[Your instructions] Reproduce every one of the following entries verbatim, altering nothing in any line.
** START **
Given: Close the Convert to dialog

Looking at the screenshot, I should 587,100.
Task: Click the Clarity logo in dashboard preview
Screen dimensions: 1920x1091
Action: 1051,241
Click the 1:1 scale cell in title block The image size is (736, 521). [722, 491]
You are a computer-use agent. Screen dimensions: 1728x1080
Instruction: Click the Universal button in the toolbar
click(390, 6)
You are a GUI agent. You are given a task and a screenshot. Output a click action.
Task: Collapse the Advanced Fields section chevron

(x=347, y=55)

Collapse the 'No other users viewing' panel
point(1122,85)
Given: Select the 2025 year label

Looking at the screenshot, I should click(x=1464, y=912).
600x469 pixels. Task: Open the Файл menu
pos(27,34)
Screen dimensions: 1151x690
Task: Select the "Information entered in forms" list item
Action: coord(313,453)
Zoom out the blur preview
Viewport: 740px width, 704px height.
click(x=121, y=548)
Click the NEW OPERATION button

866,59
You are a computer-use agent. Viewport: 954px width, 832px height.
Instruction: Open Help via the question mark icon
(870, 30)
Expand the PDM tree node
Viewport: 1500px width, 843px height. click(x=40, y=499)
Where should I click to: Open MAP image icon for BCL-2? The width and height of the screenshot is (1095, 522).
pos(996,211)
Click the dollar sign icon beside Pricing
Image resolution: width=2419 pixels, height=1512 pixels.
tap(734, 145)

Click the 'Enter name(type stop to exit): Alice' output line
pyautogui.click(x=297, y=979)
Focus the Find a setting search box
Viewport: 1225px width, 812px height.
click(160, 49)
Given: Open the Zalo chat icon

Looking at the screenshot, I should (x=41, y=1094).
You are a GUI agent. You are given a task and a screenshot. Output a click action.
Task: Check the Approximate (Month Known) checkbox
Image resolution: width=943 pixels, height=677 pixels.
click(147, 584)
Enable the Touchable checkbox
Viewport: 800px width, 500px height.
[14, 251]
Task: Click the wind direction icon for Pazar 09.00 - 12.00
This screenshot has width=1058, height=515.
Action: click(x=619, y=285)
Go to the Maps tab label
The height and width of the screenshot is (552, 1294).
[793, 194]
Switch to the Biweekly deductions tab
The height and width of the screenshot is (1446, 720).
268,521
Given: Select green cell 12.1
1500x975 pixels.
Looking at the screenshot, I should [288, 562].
** END **
[Complete response]
Given: Close the Convert to dialog

Looking at the screenshot, I should 587,100.
Task: Click the Clarity logo in dashboard preview
Screen dimensions: 1920x1091
Action: 1051,241
Click the 1:1 scale cell in title block The image size is (736, 521). [722, 491]
You are a computer-use agent. Screen dimensions: 1728x1080
Instruction: Click the Universal button in the toolbar
click(390, 6)
You are a GUI agent. You are given a task and a screenshot. Output a click action.
Task: Collapse the Advanced Fields section chevron

(x=347, y=55)

Collapse the 'No other users viewing' panel
point(1122,85)
Given: Select the 2025 year label

Looking at the screenshot, I should click(x=1464, y=912).
600x469 pixels. Task: Open the Файл menu
pos(27,34)
Screen dimensions: 1151x690
Task: Select the "Information entered in forms" list item
Action: coord(313,453)
Zoom out the blur preview
Viewport: 740px width, 704px height.
click(x=121, y=548)
Click the NEW OPERATION button

866,59
You are a computer-use agent. Viewport: 954px width, 832px height.
Instruction: Open Help via the question mark icon
(870, 30)
Expand the PDM tree node
Viewport: 1500px width, 843px height. click(x=40, y=499)
Where should I click to: Open MAP image icon for BCL-2? The width and height of the screenshot is (1095, 522).
pos(996,211)
Click the dollar sign icon beside Pricing
Image resolution: width=2419 pixels, height=1512 pixels.
tap(734, 145)

Click the 'Enter name(type stop to exit): Alice' output line
pyautogui.click(x=297, y=979)
Focus the Find a setting search box
Viewport: 1225px width, 812px height.
click(160, 49)
Given: Open the Zalo chat icon

Looking at the screenshot, I should (x=41, y=1094).
You are a GUI agent. You are given a task and a screenshot. Output a click action.
Task: Check the Approximate (Month Known) checkbox
Image resolution: width=943 pixels, height=677 pixels.
click(147, 584)
Enable the Touchable checkbox
Viewport: 800px width, 500px height.
[14, 251]
Task: Click the wind direction icon for Pazar 09.00 - 12.00
This screenshot has width=1058, height=515.
Action: click(x=619, y=285)
Go to the Maps tab label
The height and width of the screenshot is (552, 1294).
[793, 194]
Switch to the Biweekly deductions tab
The height and width of the screenshot is (1446, 720).
268,521
Given: Select green cell 12.1
1500x975 pixels.
Looking at the screenshot, I should [288, 562].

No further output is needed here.